[Lines of data]
=======
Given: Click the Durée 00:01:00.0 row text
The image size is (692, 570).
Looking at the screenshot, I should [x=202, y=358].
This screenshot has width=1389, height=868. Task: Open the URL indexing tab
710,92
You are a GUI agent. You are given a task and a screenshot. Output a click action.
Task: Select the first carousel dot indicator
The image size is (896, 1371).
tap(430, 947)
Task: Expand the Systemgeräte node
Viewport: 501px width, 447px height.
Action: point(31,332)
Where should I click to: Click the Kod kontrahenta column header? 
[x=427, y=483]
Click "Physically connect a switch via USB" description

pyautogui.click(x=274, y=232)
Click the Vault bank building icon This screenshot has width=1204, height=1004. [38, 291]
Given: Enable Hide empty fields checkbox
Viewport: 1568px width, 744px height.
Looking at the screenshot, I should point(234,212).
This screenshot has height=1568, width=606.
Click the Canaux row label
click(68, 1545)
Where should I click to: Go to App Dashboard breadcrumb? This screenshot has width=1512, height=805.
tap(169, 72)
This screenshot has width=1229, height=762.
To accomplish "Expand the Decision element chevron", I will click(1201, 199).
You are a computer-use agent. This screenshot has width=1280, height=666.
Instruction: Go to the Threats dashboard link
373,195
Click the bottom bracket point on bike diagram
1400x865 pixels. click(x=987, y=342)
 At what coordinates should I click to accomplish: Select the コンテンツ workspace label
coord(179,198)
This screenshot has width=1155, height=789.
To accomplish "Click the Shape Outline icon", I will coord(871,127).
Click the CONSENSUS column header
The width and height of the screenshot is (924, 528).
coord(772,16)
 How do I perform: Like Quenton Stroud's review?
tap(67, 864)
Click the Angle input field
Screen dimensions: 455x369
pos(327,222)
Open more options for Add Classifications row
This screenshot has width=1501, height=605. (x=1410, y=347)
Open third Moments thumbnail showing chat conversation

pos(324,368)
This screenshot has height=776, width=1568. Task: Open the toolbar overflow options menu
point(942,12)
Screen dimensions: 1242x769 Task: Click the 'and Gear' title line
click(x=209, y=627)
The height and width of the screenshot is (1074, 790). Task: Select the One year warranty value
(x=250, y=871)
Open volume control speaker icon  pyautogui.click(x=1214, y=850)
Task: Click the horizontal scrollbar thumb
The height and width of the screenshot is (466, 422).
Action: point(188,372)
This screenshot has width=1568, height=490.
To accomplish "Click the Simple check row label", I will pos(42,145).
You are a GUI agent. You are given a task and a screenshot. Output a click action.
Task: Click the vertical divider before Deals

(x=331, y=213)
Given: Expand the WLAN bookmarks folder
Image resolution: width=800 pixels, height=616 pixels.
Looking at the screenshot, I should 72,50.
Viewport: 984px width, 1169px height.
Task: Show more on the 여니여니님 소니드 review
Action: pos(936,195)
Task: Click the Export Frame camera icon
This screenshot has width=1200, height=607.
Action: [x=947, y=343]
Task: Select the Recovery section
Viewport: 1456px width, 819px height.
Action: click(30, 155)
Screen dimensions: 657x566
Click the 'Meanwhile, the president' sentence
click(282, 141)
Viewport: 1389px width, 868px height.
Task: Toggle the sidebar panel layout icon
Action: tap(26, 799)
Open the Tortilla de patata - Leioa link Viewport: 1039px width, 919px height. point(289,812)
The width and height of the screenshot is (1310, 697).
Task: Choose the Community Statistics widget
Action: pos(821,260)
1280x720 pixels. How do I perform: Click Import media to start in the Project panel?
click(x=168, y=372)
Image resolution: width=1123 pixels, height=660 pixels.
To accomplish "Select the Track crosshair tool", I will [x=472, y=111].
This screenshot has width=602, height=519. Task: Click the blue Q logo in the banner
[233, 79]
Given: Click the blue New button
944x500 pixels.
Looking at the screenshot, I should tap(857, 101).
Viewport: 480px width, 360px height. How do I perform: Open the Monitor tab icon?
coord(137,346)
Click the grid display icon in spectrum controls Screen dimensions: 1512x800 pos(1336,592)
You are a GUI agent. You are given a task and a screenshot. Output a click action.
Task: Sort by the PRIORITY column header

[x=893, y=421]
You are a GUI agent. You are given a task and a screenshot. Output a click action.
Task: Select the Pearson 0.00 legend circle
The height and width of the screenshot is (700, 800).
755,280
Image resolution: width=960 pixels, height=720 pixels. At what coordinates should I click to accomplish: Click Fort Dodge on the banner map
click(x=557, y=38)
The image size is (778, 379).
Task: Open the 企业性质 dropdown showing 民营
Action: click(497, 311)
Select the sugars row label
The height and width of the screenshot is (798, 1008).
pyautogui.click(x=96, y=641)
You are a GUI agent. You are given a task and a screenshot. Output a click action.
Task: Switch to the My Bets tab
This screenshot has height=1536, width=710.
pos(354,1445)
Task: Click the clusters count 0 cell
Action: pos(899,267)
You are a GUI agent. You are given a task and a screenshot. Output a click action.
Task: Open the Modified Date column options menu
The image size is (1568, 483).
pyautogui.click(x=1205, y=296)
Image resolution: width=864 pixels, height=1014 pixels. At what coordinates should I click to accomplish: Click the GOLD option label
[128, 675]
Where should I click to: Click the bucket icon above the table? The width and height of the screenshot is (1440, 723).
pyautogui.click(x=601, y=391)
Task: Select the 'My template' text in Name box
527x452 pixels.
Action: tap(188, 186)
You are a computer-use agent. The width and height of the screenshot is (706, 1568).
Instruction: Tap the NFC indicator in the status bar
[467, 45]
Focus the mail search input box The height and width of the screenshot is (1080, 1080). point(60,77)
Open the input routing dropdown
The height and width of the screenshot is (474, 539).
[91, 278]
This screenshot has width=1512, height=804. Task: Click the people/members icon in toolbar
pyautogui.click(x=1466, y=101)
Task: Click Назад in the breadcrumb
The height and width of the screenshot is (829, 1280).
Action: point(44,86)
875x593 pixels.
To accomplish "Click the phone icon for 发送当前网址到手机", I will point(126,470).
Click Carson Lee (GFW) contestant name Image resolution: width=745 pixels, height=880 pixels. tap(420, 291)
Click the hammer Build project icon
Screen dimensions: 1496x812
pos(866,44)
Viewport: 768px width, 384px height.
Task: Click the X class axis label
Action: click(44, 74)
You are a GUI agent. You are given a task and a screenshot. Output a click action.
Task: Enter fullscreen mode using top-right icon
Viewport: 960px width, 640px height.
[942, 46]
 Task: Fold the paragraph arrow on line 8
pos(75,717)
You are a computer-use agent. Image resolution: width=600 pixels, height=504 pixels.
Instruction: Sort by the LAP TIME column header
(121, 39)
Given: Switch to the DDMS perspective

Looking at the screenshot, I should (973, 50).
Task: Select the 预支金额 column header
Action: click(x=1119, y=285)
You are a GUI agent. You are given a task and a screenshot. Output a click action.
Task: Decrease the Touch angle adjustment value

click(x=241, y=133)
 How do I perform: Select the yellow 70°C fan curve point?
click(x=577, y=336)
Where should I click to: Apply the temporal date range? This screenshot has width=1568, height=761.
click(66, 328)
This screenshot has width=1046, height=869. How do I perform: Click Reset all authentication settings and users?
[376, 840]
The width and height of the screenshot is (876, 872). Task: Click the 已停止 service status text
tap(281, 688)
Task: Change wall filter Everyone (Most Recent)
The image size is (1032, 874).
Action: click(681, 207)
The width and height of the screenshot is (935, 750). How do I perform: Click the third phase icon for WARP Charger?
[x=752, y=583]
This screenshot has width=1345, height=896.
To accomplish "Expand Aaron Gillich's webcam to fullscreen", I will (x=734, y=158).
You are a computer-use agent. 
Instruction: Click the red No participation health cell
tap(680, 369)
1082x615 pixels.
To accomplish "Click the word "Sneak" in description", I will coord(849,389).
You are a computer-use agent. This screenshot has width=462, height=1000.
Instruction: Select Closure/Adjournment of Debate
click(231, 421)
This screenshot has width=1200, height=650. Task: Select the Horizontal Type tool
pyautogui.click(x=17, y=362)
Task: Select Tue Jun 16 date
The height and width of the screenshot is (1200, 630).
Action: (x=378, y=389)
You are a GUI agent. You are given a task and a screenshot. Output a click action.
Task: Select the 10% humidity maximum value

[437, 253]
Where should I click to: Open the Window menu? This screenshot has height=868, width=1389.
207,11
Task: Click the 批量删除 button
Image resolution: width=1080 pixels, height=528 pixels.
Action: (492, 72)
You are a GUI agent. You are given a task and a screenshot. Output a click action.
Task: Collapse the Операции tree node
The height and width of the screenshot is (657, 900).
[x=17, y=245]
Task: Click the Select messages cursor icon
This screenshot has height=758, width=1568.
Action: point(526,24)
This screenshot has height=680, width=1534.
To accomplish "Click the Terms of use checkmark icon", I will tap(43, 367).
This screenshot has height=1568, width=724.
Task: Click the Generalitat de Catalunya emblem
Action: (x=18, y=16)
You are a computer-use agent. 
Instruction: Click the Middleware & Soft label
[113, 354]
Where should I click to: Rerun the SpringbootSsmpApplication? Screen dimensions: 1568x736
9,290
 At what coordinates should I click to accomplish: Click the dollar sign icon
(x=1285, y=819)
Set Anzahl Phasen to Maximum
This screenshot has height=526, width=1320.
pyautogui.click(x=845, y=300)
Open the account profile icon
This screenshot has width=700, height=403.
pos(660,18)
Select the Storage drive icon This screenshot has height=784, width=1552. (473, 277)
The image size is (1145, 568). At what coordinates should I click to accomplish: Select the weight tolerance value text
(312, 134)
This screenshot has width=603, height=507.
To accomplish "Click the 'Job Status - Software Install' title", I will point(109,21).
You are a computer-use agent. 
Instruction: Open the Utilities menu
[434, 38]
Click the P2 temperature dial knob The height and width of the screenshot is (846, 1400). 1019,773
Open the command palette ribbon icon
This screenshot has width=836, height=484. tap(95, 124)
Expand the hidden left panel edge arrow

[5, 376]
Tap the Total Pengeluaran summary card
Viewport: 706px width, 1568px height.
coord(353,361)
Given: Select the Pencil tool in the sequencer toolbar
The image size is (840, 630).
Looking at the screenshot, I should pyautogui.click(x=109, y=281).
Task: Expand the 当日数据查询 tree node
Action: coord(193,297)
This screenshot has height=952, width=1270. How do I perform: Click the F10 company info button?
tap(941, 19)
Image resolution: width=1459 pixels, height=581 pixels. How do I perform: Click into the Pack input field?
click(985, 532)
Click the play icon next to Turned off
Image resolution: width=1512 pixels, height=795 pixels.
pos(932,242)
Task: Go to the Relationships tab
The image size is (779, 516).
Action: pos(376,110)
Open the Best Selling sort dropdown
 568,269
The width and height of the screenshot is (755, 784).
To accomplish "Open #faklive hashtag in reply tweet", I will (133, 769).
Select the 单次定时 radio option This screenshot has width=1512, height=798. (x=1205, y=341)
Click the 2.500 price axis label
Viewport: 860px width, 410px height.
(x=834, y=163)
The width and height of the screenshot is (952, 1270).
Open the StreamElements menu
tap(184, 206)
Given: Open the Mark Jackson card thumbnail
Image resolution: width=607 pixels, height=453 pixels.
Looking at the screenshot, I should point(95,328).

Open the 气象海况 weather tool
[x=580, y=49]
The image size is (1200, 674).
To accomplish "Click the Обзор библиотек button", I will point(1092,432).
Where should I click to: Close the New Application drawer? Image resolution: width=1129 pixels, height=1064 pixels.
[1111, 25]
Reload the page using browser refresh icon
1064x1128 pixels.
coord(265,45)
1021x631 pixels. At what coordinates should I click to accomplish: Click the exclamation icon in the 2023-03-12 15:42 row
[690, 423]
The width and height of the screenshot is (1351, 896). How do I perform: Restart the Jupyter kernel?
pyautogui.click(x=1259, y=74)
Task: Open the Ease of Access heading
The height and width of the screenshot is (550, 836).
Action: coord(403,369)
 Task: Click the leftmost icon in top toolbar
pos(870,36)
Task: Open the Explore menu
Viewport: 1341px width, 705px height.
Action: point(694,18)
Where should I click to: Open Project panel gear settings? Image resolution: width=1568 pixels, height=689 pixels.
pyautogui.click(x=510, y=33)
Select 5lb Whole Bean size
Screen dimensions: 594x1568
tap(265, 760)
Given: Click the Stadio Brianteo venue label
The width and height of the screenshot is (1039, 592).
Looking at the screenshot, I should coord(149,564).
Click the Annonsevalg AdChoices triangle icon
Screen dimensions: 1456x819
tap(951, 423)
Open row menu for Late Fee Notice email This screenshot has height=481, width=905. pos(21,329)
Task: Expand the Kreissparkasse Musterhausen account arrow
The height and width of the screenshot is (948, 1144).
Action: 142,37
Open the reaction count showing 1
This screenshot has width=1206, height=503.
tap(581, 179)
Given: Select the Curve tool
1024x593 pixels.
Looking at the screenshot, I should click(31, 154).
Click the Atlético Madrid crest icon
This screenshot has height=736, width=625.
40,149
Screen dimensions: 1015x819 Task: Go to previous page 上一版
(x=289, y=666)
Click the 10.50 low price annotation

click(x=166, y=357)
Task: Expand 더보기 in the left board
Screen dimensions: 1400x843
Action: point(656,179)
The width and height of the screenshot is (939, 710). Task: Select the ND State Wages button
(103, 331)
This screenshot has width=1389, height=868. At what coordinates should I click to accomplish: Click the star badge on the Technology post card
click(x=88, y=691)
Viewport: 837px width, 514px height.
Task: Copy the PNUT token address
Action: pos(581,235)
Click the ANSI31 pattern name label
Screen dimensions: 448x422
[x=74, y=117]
=======
## What is required
Copy the lines above word for word, everything from the start of the lines down to the line that contains "Action: point(31,332)", including both ends.

## Final answer
Given: Click the Durée 00:01:00.0 row text
The image size is (692, 570).
Looking at the screenshot, I should [x=202, y=358].
This screenshot has width=1389, height=868. Task: Open the URL indexing tab
710,92
You are a GUI agent. You are given a task and a screenshot. Output a click action.
Task: Select the first carousel dot indicator
The image size is (896, 1371).
tap(430, 947)
Task: Expand the Systemgeräte node
Viewport: 501px width, 447px height.
Action: point(31,332)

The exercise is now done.